▶ Okuma Parçası

========================================

Yanma odasına gönderilen yakıt hava karışımının silindire girmeden önce tutuşması sonucunda motorun emme manifoldunun içinde geriye doğru alevin ilerlemesi geri tutuşma olarak tanımlanmaktadır. Bu olay emme sistemi elamanlarını tahrip etmekte ve emniyet açısından sorun oluşturmaktadır. Yanma odasına gönderilen karışımın bujide kıvılcım çakmadan önce sıcak noktalar tarafından tutuşturularak yanmayı istenilenden önce başlatması da erken tutuşma olarak tanımlanmaktadır. Hidrojenin tutuşma enerjisinin düşük olması bu iki sorunu ortaya çıkarmaktadır. Geri tutuşma olayı hava fazlalık kat sayısının 2 ile 3 arasında olduğu durumlarda oluşmaktadır. Hidrojenin yakıt olarak kullanılabilmesi icin bu sorunların ortadan kaldırılması gerekir (Soruşbay ve Arslan, 1988).

========================================

▶ Sağlanan Veriler

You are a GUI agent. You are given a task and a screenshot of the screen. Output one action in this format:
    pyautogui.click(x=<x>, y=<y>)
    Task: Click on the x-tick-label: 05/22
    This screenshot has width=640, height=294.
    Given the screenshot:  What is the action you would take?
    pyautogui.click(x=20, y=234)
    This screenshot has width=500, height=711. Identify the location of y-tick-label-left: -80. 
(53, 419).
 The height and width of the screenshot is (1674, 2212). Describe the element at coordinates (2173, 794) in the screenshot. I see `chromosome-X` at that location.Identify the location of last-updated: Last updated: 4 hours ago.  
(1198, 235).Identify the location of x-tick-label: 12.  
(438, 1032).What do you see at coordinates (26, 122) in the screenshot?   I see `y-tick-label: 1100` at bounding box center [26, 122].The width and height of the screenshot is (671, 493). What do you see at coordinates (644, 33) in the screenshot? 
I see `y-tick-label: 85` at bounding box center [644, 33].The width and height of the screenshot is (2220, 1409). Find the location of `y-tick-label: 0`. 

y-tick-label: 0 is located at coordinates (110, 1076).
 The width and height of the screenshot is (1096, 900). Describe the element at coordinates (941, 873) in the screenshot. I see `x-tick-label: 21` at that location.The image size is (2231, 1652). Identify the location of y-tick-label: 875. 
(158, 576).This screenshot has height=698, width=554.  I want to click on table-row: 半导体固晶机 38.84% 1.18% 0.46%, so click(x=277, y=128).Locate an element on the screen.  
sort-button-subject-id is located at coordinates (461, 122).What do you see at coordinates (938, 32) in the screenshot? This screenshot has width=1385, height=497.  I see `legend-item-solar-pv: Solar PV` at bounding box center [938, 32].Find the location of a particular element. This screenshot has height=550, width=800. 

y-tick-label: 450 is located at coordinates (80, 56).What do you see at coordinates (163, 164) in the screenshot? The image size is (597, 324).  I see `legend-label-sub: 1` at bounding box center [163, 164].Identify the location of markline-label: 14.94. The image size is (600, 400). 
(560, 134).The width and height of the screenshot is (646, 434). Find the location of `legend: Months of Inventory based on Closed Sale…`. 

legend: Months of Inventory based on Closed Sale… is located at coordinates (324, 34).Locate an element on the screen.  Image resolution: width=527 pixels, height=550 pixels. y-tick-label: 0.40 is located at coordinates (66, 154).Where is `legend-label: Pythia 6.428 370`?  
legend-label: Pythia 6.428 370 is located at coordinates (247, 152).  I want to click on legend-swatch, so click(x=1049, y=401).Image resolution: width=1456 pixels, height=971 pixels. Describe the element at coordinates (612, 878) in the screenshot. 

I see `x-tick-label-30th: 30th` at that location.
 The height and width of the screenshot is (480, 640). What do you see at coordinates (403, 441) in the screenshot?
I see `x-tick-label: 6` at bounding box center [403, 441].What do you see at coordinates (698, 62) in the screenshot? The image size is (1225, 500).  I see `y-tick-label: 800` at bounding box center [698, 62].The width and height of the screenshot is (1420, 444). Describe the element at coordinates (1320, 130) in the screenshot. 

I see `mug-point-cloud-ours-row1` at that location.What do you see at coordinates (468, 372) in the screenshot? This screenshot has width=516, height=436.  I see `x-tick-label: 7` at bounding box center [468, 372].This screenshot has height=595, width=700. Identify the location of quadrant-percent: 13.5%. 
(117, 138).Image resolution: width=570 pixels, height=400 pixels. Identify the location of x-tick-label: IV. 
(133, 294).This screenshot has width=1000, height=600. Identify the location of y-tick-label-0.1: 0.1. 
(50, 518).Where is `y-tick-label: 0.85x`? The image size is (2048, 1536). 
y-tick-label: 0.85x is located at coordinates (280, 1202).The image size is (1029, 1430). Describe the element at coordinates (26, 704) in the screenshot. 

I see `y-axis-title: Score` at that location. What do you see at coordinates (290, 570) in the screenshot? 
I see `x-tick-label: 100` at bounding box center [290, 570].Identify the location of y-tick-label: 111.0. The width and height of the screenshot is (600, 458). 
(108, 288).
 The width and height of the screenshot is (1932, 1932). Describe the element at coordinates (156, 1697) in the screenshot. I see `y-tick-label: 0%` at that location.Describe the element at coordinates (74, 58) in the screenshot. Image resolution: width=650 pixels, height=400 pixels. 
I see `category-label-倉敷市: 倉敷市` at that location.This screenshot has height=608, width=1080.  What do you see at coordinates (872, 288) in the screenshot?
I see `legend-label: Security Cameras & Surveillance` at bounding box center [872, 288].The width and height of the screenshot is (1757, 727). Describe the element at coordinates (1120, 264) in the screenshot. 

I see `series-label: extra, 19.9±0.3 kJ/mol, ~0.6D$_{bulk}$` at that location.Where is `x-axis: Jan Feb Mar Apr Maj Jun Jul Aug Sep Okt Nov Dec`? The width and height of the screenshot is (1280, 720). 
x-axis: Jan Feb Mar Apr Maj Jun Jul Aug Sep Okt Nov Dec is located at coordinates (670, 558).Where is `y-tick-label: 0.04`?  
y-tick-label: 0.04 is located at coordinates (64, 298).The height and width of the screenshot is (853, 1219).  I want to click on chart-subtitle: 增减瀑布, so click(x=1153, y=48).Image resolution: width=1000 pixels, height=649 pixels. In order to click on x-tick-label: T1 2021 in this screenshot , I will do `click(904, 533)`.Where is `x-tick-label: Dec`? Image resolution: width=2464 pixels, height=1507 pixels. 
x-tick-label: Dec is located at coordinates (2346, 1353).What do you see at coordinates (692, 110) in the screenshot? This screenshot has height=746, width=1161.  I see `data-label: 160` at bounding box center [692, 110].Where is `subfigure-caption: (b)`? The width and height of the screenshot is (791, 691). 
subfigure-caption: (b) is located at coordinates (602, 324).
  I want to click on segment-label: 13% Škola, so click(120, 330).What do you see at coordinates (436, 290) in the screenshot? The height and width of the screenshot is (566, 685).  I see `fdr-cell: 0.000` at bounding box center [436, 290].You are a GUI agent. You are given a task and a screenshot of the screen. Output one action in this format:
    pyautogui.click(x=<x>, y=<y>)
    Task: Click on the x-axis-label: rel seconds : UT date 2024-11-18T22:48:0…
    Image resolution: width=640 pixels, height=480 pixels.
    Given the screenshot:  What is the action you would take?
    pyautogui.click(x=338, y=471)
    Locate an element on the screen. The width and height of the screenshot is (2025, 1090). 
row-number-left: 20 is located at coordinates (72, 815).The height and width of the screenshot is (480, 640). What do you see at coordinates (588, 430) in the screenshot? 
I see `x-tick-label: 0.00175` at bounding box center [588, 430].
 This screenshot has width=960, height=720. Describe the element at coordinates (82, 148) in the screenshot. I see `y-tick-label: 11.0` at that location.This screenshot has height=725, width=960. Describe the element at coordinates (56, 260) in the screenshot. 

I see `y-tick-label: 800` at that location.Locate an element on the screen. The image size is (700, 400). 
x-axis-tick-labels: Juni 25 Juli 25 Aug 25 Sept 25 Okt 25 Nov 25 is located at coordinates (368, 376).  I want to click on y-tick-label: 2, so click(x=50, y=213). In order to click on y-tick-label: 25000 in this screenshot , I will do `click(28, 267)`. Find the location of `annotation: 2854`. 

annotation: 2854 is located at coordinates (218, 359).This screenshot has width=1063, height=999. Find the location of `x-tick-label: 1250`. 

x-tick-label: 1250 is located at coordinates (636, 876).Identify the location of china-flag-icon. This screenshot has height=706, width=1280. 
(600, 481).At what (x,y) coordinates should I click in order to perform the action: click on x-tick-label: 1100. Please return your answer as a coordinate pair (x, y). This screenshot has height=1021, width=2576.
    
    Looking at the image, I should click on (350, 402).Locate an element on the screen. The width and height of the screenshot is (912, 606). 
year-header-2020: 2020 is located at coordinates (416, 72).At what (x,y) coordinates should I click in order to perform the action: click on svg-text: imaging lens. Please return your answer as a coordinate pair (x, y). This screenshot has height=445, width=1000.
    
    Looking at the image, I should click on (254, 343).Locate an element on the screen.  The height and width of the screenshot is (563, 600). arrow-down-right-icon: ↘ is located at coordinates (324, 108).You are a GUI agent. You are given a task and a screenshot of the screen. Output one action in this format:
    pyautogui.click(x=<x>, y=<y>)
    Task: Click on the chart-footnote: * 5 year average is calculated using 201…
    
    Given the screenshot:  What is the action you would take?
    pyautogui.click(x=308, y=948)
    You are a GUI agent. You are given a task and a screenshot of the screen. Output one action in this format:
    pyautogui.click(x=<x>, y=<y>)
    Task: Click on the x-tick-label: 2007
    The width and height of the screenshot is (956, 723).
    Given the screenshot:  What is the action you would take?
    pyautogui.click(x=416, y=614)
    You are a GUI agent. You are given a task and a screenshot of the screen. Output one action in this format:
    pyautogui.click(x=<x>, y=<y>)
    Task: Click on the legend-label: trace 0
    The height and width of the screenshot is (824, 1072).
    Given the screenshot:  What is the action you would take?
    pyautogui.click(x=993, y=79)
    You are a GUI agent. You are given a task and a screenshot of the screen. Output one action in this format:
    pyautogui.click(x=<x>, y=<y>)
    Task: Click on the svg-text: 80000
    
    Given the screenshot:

========================================

▶ Etkinlik Listesi
**1.** Okuma parçasına göre geri tutuşma olayı, hava fazlalık katsayısı hangi aralıkta olduğunda oluşur?
**2.** Hidrojenin motor yakıtı olarak kullanımındaki tutuşma sorunlarını anlatan okuma parçasını kaldığı yerden sürdürün.
Veriler bu çalışmada hiçbir şekilde kullanılmaz.

▶ Beklenen Sonuçlar
**1.** Hava fazlalık katsayısı 2 ile 3 arasında olduğunda oluşur.

**2.**
Yüksek yük altında, yanma odasındaki sıcak noktalar karışımın erken ateşlenmesine sebep olur. Hidrojenin tutuşma enerjisinin düşük olması nedeniyle yanma odasındaki sıcak noktalar;

- Supap bindirmesinde sıcak egzoz gazları,

- Çok fakir karışımlarda yanma hızlarının düşük olması nedeni ile yanma süresinin artması sonucu yanan gazlarla yeni karışımın teması,

- Motor yağından gelen sıcak partiküller, yanmayı istenilenden önce başlatabilmektedir. Bu amaçla yanma odası sıcaklığının düşürülmesi gerekmektedir. Bunun icin karışımın;

- Bir miktar fakirleştirilmesi,

- Egzoz gazları resirkülasyonu (EGR), - Yanma odasına su püskürtülmesi, - Supap bindirmesi süresinin azaltılması,

- Giriş havasının sıvı hidrojen kullanımı sonucu soğutulması gibi çeşitli yöntemler uygulanabilir. Ancak karışıma EGR uygulanması veya gönderilen hidrojenin azaltılması sonucu fakirleştirilmesi çevrimden çevrime olan farklılıkları artıracak ve motorun düzenli çalışmasını önleyecektir. Aynı zamanda EGR sonucu ortalama efektif basınçta düşecektir (Soruşbay ve Arslan, 1988)

Hidrojenin içten yanmalı motorlarda kullanılmasında karşılaşılan bir diğer problem ise hidrojenin dizüfyonudur. Hidrojen çok küçük molekül yapısına sahip olduğundan motor cidarlarından sızma yapabilir. Bu sızma hem verimde düşüş hemde alev tepmesi gibi sorunları tetikleyebilir. Hidrojenin moleküller çok küçük olduğundan için motor malzemesinde kullanılan alaşımların içine difüze olur. Bu işlem sonucu alaşımlar gevrekleşir ve kırılgan bir hale gelir. Bu olaya hidrojen gevrekliği denir.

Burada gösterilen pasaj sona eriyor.